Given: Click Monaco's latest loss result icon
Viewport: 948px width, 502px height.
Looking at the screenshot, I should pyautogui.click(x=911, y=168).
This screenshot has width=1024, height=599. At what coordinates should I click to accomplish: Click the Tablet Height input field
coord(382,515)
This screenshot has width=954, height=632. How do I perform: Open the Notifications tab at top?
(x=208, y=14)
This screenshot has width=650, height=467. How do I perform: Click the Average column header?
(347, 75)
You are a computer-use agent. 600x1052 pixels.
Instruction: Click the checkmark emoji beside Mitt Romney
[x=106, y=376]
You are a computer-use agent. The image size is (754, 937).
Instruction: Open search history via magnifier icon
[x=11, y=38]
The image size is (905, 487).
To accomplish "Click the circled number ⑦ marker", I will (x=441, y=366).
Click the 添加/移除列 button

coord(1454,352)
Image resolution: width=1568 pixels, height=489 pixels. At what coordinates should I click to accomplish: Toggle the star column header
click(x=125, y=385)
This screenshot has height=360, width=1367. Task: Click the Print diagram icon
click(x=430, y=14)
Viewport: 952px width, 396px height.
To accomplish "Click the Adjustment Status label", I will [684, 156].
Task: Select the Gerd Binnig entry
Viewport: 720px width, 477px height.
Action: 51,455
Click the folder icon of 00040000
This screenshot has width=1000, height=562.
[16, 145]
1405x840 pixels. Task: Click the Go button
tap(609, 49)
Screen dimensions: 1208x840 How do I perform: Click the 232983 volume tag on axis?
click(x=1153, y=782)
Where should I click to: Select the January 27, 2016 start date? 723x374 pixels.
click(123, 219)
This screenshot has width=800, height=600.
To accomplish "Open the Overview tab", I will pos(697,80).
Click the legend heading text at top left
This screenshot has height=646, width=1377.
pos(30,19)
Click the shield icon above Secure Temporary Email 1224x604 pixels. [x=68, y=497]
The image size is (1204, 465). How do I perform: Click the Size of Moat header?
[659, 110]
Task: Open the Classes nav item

• • • •

Rewrite all the records above as a numbered list, one line per item, and leave out the blank lines.

1. Given: Click Monaco's latest loss result icon
2. Viewport: 948px width, 502px height.
3. Looking at the screenshot, I should pyautogui.click(x=911, y=168).
4. This screenshot has width=1024, height=599. At what coordinates should I click to accomplish: Click the Tablet Height input field
5. coord(382,515)
6. This screenshot has width=954, height=632. How do I perform: Open the Notifications tab at top?
7. (x=208, y=14)
8. This screenshot has width=650, height=467. How do I perform: Click the Average column header?
9. (347, 75)
10. You are a computer-use agent. 600x1052 pixels.
11. Instruction: Click the checkmark emoji beside Mitt Romney
12. [x=106, y=376]
13. You are a computer-use agent. The image size is (754, 937).
14. Instruction: Open search history via magnifier icon
15. [x=11, y=38]
16. The image size is (905, 487).
17. To accomplish "Click the circled number ⑦ marker", I will (x=441, y=366).
18. Click the 添加/移除列 button
19. coord(1454,352)
20. Image resolution: width=1568 pixels, height=489 pixels. At what coordinates should I click to accomplish: Toggle the star column header
21. click(x=125, y=385)
22. This screenshot has height=360, width=1367. Task: Click the Print diagram icon
23. click(x=430, y=14)
24. Viewport: 952px width, 396px height.
25. To accomplish "Click the Adjustment Status label", I will [684, 156].
26. Task: Select the Gerd Binnig entry
27. Viewport: 720px width, 477px height.
28. Action: 51,455
29. Click the folder icon of 00040000
30. This screenshot has width=1000, height=562.
31. [16, 145]
32. 1405x840 pixels. Task: Click the Go button
33. tap(609, 49)
34. Screen dimensions: 1208x840 How do I perform: Click the 232983 volume tag on axis?
35. click(x=1153, y=782)
36. Where should I click to: Select the January 27, 2016 start date? 723x374 pixels.
37. click(123, 219)
38. This screenshot has width=800, height=600.
39. To accomplish "Open the Overview tab", I will pos(697,80).
40. Click the legend heading text at top left
41. This screenshot has height=646, width=1377.
42. pos(30,19)
43. Click the shield icon above Secure Temporary Email 1224x604 pixels. [x=68, y=497]
44. The image size is (1204, 465). How do I perform: Click the Size of Moat header?
45. [659, 110]
46. Task: Open the Classes nav item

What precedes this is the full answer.